L'intérêt du FNC se fait valoir dans toutes ses sections. J'ai les crocs (s'cusez-là) rien qu'à penser au film d'ouverture, Durs à cuire, de Guillaume Sylvestre, un docu gourmand autour des chefs Martin Picard et Normand Laprise, deux de nos plus grands artistes, toutes disciplines confondues. Sur ma liste d'épicerie, il y a également le film de clôture du festival, 4 mois, 3 semaines et 2 jours du Roumain Cristian Mungiu, Palme d'or à Cannes il y a quatre mois et deux jours exactement. 

Dans mon petit panier se retrouvent pêle-mêle Barbet Shroeder, Manoel de Oliveira, Carlos Saura, Claude Chabrol, Jeremy Podeswa, Bela Tarr, Guy Maddin, Peter Greenaway, Nicolas Philibert, Bruce McDonald, André Téchiné et Volker Schlöndorff. J'ai particulièrement hâte de découvrir Nous les vivants de Roy Andersson (Songs from the Second Floor), Import/Export d'Ulrich Seidl (Dog Days), Lumière silencieuse de Carlos Reygadas (Japòn) et Persepolis de Vincent Parronaud et Marjane Satrapi, d'après la bédé sur l'Iran de cette dernière. 
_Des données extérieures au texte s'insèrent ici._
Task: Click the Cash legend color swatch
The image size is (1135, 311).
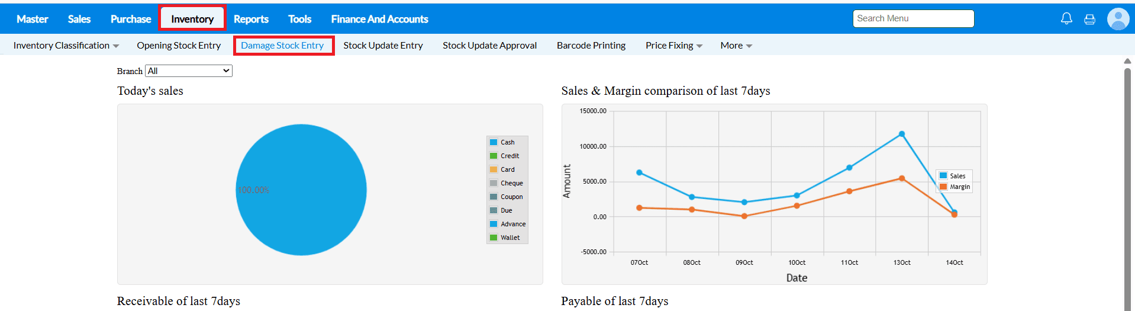Action: (494, 142)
J'espère que Todd Haynes viendra présenter comme prévu I'm Not There, exercice de style sur la vie de Bob Dylan (avec entre autres Cate Blanchett dans le rôle-titre...). Le film a été tourné dans la région de Montréal et a été primé deux fois à la Mostra. De son périple annuel au Lido, Claude Chamberlan nous ramène également Redacted de Brian De Palma, vraie-fausse fiction sur la guerre en Irak, qui a fait forte impression là-bas (Lion d'argent pour la meilleure réalisation). 

La critique française a réservé un accueil favorable au documentaire de l'actrice Sandrine Bonnaire, Elle s'appelle Sabine, à propos de sa soeur autiste. L'actrice, espérée par Serge Losique au FFM, sera à Montréal et rencontrera des organismes qui se consacrent à l'autisme. Je suis par ailleurs curieux de voir les films de Cristian Nemescu (décédé avant de remporter le prix d'Un Certain regard à Cannes), des acteurs-cinéastes Gael Garcia Bernal, Carole Laure et Charlotte Laurier. 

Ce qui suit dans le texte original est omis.